_Problem requirements_.
Your answer must be an exact copy of the lines below, from the first through the one with "Given: Open the browser hamburger menu", with no pictures.

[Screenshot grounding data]
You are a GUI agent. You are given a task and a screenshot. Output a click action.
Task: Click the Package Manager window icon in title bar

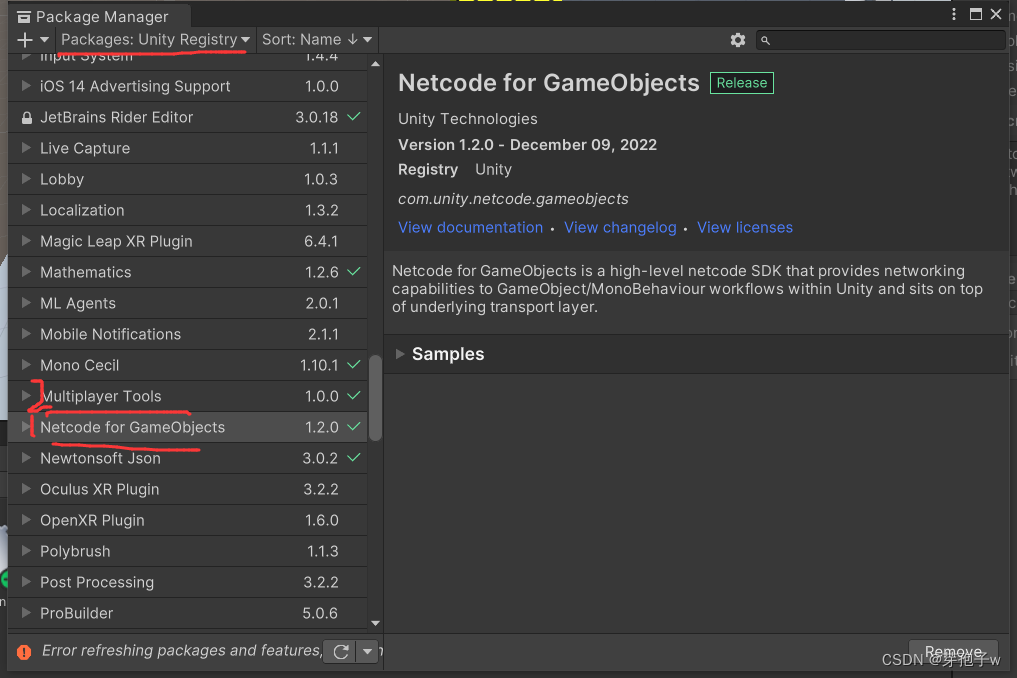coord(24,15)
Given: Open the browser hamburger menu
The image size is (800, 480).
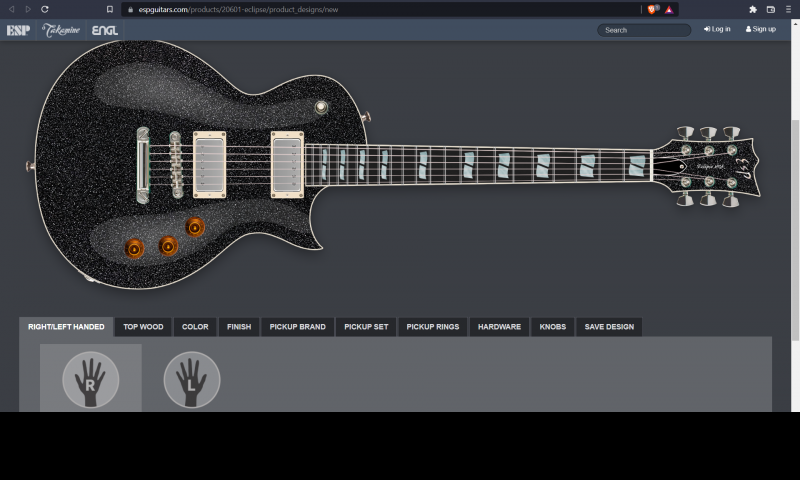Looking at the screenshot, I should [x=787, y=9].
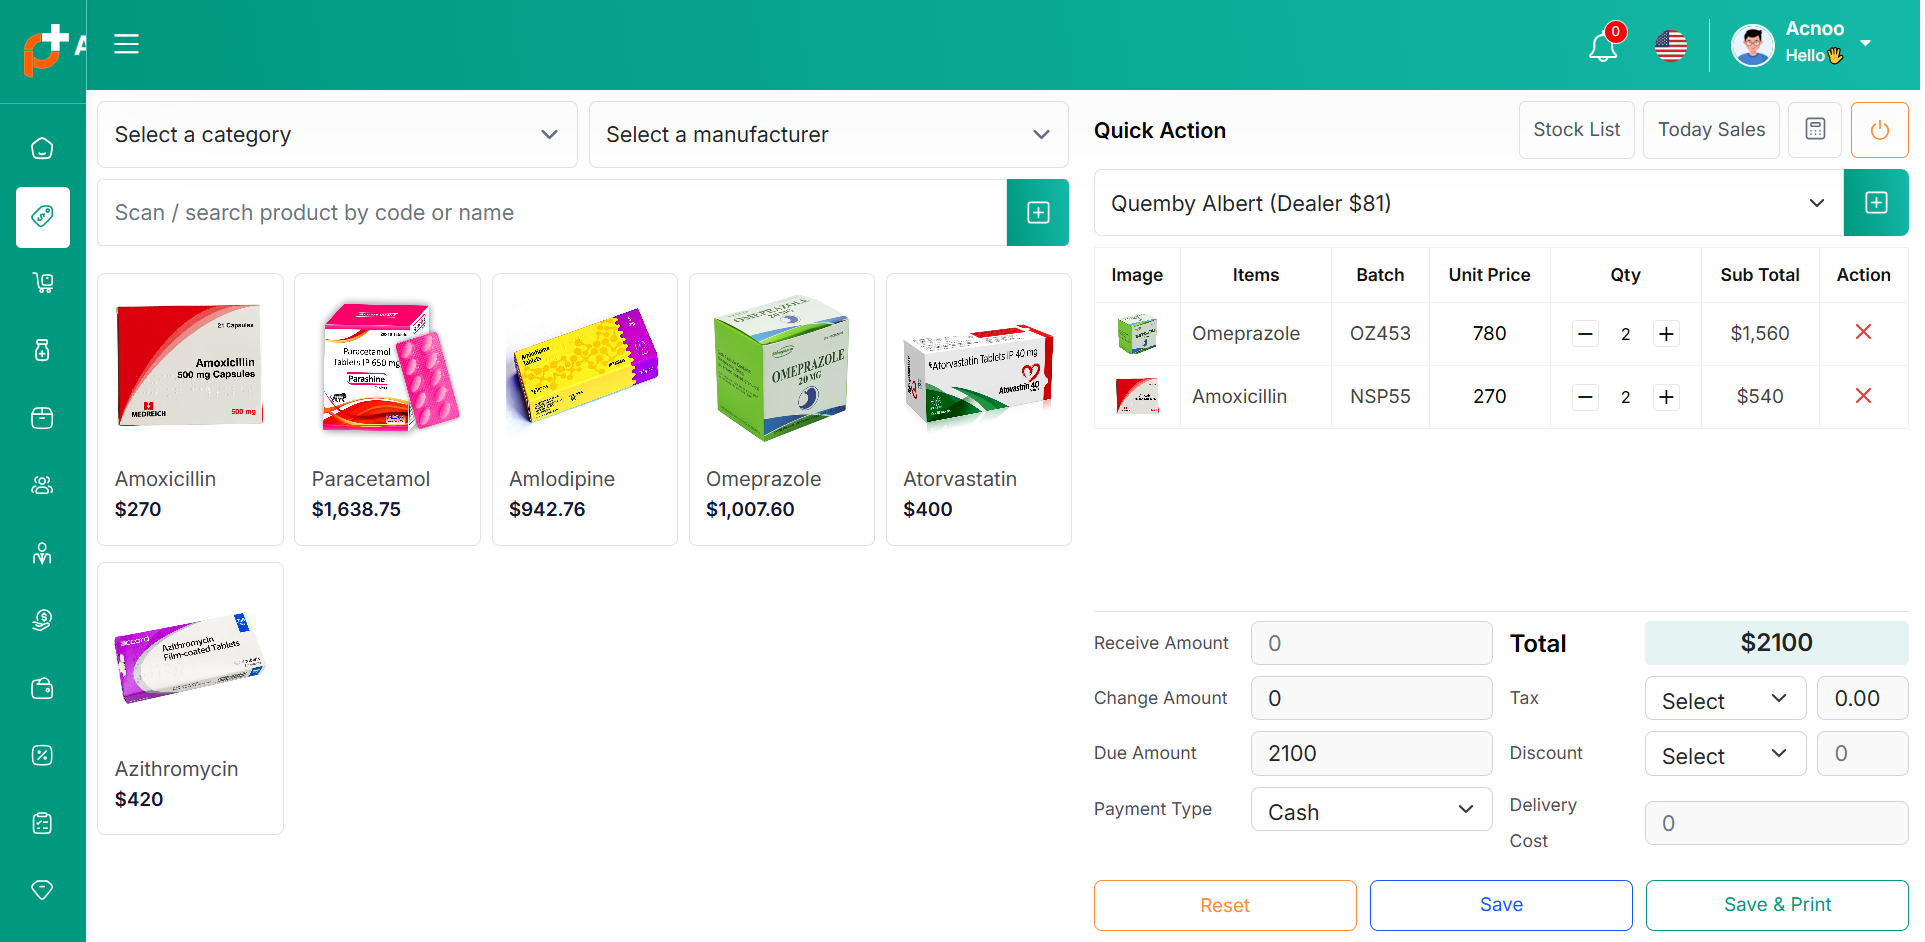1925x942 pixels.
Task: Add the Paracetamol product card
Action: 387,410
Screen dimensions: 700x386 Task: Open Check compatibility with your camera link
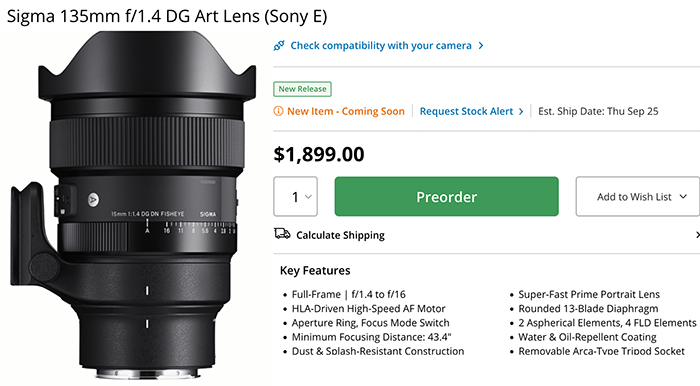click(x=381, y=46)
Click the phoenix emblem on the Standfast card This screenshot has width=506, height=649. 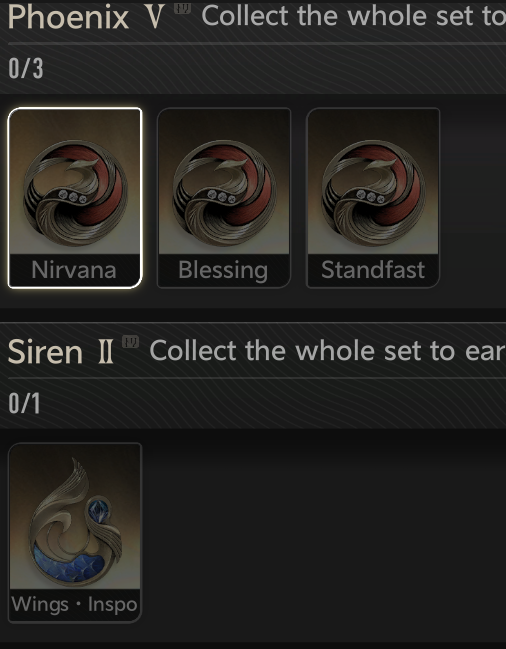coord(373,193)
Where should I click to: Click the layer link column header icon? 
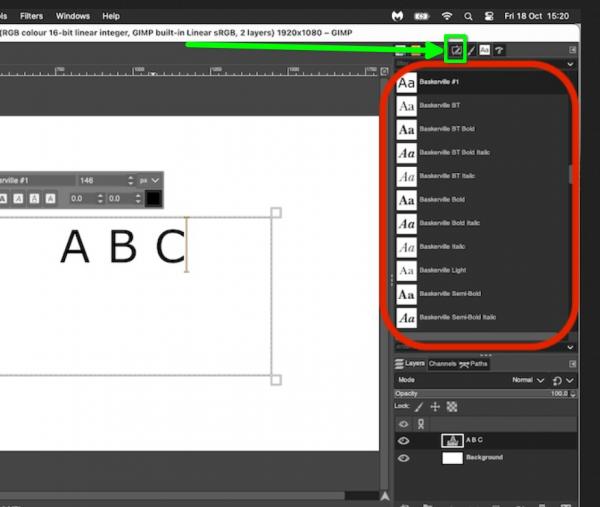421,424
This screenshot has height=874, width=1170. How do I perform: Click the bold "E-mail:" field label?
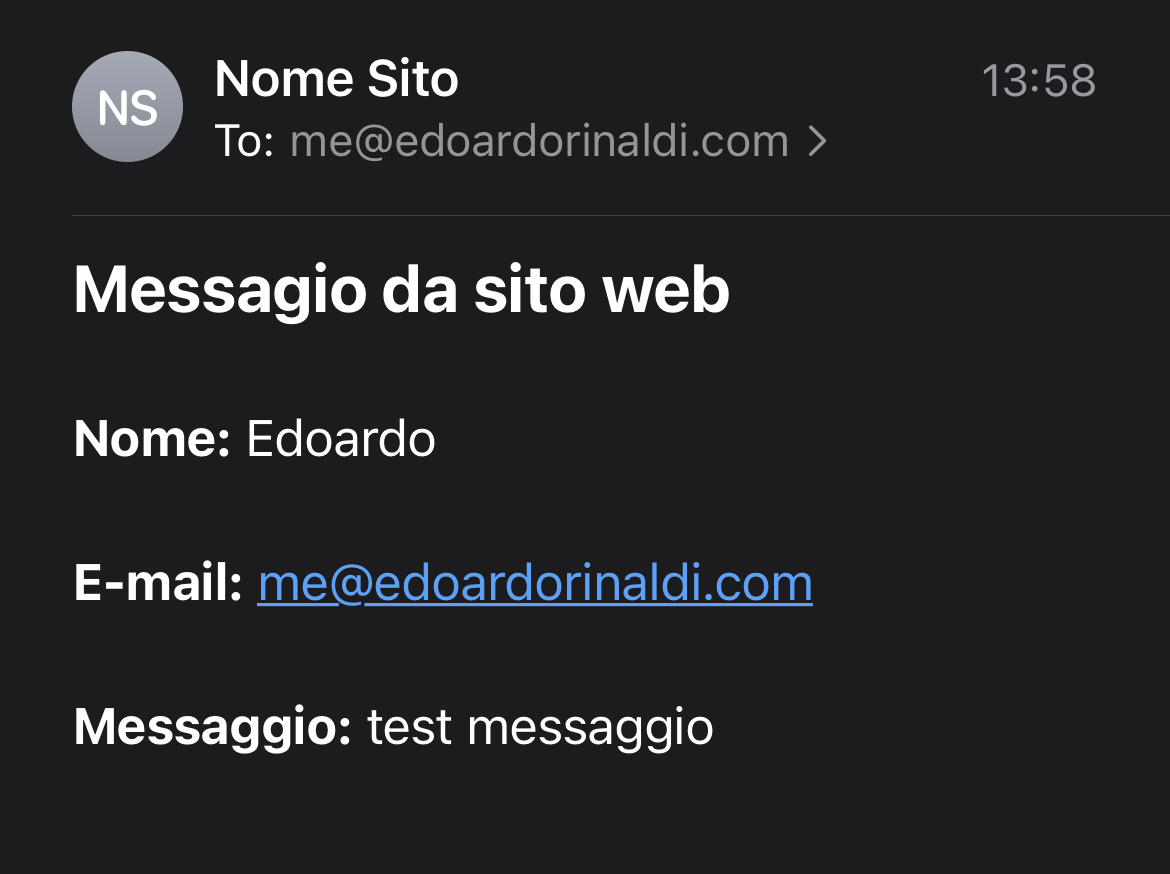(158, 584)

_Solution_.
You are a GUI agent. You are given a task and a screenshot. Output a click action.
Task: Click the Package Manager window icon in title bar

coord(24,15)
Given: Open the browser hamburger menu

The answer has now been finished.